───── Records shown ─────
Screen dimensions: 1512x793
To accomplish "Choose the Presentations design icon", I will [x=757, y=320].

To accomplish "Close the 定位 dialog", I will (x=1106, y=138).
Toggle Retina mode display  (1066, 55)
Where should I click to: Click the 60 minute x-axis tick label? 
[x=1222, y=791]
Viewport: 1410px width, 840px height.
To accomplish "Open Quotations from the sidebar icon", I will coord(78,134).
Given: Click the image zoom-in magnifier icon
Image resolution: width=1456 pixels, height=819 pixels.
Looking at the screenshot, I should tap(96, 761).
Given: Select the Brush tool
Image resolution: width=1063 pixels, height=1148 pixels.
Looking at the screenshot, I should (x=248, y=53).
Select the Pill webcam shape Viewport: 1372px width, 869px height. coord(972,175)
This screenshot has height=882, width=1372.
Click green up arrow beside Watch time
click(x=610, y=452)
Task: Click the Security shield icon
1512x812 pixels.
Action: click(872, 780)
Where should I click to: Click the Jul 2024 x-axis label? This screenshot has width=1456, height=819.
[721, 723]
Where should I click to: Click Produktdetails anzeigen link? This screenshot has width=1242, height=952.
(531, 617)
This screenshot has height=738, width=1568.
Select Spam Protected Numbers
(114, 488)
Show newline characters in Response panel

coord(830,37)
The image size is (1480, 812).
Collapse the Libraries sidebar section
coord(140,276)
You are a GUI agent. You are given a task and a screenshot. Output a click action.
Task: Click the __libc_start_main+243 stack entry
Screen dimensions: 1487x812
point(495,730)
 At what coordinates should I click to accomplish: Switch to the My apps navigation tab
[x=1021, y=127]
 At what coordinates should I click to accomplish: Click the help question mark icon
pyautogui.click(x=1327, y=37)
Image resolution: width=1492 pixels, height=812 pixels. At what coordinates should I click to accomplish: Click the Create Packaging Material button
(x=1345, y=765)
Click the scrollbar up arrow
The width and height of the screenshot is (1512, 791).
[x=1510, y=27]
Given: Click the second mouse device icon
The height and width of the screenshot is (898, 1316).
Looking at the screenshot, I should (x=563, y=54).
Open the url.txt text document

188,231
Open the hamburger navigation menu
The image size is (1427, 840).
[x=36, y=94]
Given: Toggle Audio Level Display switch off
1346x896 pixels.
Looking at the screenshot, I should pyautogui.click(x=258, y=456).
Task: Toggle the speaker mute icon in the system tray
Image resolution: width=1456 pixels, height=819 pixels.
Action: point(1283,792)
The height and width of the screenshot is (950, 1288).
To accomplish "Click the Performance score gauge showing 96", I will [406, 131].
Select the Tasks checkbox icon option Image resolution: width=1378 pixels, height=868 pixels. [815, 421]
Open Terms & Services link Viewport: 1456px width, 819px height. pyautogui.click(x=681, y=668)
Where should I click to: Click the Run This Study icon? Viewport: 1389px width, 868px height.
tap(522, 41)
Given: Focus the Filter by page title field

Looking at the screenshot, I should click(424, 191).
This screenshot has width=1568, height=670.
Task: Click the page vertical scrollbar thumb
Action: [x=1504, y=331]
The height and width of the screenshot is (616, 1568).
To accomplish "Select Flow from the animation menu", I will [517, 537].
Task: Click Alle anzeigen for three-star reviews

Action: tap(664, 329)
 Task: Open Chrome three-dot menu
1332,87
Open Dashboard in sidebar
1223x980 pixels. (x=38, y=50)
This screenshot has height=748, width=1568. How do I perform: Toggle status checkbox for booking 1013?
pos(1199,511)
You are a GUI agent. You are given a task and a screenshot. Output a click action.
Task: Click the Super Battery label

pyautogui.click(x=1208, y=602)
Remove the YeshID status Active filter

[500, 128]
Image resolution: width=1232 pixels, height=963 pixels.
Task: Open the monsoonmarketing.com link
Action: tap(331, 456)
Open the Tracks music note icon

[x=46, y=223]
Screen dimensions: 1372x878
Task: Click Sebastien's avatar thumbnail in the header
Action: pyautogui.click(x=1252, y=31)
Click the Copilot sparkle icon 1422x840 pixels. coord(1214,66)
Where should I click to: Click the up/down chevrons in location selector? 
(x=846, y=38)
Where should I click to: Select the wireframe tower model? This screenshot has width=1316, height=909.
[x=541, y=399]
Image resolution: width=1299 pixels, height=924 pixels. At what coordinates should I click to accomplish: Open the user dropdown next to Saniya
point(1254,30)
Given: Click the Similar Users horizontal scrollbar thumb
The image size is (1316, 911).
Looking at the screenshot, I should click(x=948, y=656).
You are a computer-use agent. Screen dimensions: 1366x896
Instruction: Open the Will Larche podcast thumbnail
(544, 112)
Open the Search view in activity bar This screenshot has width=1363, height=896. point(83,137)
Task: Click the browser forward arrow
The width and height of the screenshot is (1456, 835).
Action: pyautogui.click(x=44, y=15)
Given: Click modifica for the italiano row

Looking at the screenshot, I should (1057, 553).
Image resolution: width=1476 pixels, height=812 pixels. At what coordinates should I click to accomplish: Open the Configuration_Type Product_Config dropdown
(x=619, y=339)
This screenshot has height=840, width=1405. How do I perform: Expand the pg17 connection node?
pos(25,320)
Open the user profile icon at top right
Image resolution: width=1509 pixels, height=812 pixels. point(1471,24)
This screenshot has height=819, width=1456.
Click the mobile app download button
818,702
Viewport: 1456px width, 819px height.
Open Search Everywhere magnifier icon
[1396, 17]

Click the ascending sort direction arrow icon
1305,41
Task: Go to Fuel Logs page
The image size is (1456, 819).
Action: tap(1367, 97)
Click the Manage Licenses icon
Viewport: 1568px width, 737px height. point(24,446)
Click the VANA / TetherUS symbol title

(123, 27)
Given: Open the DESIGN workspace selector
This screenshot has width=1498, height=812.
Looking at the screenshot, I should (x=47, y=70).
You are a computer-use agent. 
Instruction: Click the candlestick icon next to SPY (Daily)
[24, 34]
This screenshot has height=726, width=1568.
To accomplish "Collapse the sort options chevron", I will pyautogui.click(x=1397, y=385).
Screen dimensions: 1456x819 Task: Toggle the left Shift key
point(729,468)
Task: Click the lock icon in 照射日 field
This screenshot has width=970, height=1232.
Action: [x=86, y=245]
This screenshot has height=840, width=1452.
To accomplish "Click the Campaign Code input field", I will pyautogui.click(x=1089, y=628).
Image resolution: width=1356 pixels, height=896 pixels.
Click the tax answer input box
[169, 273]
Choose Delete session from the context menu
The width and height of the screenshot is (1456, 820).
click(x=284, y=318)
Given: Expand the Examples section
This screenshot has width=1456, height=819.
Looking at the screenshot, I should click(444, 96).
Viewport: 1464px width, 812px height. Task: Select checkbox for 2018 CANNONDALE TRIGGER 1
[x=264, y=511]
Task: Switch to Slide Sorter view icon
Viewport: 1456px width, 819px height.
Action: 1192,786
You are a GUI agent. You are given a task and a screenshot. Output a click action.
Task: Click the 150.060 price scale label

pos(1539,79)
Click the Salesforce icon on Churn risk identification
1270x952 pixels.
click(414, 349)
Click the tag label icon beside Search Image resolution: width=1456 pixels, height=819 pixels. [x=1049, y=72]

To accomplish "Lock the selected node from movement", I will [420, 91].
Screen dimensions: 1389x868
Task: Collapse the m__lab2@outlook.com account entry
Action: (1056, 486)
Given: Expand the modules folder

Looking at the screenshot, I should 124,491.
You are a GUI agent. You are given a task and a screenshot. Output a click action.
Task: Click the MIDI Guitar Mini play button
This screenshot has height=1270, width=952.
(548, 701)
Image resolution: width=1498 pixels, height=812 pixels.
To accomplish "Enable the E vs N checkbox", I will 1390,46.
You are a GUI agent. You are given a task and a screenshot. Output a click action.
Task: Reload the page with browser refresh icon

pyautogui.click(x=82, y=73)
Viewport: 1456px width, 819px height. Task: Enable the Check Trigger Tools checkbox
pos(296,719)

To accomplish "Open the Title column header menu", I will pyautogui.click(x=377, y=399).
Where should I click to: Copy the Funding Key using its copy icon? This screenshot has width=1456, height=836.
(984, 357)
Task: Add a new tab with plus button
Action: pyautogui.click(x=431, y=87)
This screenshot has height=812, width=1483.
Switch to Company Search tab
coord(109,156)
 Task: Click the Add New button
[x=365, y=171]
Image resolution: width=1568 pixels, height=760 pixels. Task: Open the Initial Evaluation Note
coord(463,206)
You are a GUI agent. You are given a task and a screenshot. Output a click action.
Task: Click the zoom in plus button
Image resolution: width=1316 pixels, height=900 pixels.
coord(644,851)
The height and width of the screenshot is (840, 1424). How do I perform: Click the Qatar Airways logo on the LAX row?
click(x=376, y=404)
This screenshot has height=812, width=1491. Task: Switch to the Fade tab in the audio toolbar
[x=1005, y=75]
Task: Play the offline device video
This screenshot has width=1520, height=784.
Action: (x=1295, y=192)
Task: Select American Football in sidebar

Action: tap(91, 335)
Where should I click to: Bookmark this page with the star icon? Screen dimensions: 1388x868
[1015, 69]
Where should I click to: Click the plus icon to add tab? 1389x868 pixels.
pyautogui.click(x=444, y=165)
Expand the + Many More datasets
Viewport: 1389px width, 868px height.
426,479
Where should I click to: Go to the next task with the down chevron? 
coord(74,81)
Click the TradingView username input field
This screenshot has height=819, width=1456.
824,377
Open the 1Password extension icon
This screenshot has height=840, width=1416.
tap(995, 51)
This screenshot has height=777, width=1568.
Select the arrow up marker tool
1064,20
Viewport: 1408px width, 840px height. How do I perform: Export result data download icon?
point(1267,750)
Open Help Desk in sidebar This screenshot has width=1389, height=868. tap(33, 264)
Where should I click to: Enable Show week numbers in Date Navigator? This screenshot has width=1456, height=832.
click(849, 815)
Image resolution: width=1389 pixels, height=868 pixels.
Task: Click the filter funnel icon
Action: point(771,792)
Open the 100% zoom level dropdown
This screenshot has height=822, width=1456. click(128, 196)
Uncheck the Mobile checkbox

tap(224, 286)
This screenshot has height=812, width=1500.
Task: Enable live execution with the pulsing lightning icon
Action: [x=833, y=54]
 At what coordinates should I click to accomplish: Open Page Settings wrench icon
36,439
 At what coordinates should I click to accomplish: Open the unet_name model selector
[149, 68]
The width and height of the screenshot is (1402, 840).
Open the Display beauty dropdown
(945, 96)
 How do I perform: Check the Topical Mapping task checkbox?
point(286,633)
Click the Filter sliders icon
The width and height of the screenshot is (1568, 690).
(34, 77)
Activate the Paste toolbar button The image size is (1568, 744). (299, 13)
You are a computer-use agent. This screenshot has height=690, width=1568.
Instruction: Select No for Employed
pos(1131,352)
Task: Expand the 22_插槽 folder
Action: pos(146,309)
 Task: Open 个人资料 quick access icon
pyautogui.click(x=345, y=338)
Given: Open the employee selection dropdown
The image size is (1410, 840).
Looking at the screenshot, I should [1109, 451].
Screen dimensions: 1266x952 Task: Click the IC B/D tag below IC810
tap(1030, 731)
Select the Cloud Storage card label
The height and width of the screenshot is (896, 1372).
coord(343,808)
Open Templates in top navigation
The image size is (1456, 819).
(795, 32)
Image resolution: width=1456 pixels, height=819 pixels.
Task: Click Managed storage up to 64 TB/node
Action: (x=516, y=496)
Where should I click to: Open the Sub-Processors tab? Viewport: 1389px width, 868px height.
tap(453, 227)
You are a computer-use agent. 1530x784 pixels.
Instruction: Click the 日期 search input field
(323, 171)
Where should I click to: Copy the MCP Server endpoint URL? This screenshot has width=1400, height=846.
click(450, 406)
─────
Give the number of lines in the data above that contain the word "device", with no accompanying text.

### Exercise answer
2